Obit: Wicker, James D. (1809 -
Surnames: WICKER FREER YERKS
----Sources: Colby Phonograph (Colby, Clark County, Wis.) 03/09/1881
Wicker, James D. (31 MAR 1809 - 4 MAR 1881)
Died, in this village (Colby, Clark County, Wis.) on Friday the 4th inst., at the residence of Oliver Yerks, of Paralysis of the heart, James Dyer Wicker, in the 72nd year of his age.
Our entire community was painfully shocked to learn of the sudden death of Judge Wicker, which occurred at about eleven o’clock Friday morning. The Judge was feeling as well as usual on the morning mentioned and was getting ready to go to his office when he was taken with a slight pain in the region of the heart, and he sat down thinking it would pass away in a few moments. It did, but when the pain passed the Judge had ceased to live.
Mr. Wicker was born in New York City, March 31st, 1809. At an early age served an apprenticeship in the trade of shoemaking in Ithaca, N.Y., after the close of his apprenticeship he was, on March. 6th, 1831, united in marriage to Miss Caroline Freer of Ithaca. He then entered a shop in New York City as journeyman where eh stopped a short time, then opened a shop of hiss own in the interior of the state, which on account of his health, he sold out in 1845, and went to farming, this pursuit he followed until 1856 he came to Wisconsin and settle at Barton, Washington Co. In Barton, Mr. Wicker acted the roll of hotel keeper and merchant for three years, when he returned to New York, and, during the first administration of President Lincoln occupied a position in the Brooklyn Navy Yard until in 1865 he again returned to Barton. On the 20th of July 1875 he was called upon to suffer the loss of his faithful wife, and in the same year he came to Colby where he has lived since, making his home with his daughter, Mrs. Oliver Yerks.

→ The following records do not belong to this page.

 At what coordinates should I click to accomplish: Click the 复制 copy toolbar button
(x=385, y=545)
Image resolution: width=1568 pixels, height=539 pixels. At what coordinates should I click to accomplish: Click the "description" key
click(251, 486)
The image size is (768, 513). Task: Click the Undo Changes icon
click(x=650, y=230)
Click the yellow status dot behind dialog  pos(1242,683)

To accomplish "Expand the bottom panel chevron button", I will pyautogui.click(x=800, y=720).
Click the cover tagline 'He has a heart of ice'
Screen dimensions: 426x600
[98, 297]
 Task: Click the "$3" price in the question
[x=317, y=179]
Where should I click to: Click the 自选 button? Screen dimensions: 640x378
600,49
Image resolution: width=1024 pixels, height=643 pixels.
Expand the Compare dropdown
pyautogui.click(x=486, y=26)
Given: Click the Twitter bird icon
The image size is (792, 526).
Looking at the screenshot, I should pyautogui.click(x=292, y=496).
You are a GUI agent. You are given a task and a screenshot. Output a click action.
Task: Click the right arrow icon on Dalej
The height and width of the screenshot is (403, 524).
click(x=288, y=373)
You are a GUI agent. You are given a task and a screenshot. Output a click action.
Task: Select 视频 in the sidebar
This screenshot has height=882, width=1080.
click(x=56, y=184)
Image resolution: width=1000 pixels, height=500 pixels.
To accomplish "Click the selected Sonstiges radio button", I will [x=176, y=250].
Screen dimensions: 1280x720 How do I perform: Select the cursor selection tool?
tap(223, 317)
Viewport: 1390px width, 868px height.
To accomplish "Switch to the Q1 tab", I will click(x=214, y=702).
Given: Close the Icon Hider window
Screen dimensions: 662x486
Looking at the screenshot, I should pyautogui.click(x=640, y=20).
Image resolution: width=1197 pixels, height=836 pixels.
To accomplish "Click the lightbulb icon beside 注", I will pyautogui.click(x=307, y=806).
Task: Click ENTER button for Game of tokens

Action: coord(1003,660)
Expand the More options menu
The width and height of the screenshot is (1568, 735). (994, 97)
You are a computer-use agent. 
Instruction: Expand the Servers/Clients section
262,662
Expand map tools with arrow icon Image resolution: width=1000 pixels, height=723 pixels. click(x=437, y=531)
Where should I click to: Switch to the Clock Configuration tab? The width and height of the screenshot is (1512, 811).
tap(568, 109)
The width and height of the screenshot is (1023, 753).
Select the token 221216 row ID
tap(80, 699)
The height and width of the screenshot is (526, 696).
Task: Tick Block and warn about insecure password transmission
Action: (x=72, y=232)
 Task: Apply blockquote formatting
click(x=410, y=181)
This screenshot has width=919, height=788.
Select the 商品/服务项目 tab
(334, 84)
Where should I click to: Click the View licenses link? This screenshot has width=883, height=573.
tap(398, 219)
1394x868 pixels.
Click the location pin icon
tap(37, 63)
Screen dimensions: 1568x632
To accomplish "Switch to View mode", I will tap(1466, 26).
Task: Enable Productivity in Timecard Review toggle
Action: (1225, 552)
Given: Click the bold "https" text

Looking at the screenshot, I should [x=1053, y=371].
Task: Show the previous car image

Mr. Wicker was, during his whole life, a great reader and a deep thinker, never having had the privileges of the common schools that are now enjoyed by the young, he was obliged to get an education as best he could, which he did by dint of perseverance, and close application to books. His intellectual faculties were large, and through his energy and perseverance he gained a more thorough education than many receive through a common school course.
Mr. Wicker was the father of nine children, five boys and four girls, six of who, four boys and two girls, are still living and mourn the sudden death of their father. As a family man he was far above the average; he was a kind husband and an indulgent father, using every means at hand to make home pleasant and attractive for his large family of children, often inventing amusements to make them happy.
In 1838 he united with the Independent Order of Odd Fellows of New York City, and became one of the most faithful and efficient workers in that order. Since the commencement of his residence in this state he has instituted a number of Lodges, one of which, at New Castle, Fond du Lac Co. Now bears his name. He was the father and institutor of the lodge at this place, and instituted lodges at Unity and Medford.
In 1874 he was appointed Court Commissioner and in 1875 he was admitted to the bar of Marathon Co.; in 1874-76-78-79-80, and up to the time of his death. He held the office of Town Clerk of the town of Hull, Marathon Co.
…..(a little of the obit got cut off here) Medford, attended the funeral. The text of the discourse delivered by Rev. Chas. Barker, officiating Chaplain, was taken from Psalms 89:24 and Philippians 1:21.
After the services at the school House the procession formed in the following order, and proceeded to the cemetery: Chaplain Barker and Master of Ceremonies G. W. Ghoca; Odd Fellows in regalia; Remains of deceased; Mourners and friends of the families followed the general populace in teams.
He leaves a large family consisting of 6 children, 19 grandchildren and 2 great-grandchildren, to mourn his sad and sudden demise.
The loss of Judge Wicker will be more severely felt than can be realized at present by all who have ever had occasion to transact business with him; he was kind and courteous to all; generous almost to a fault and a great stickler for the right, on account of which he was loved and respected by all who knew him and all with one accord exclaims, "Peace be unto the ashes of the dear old man."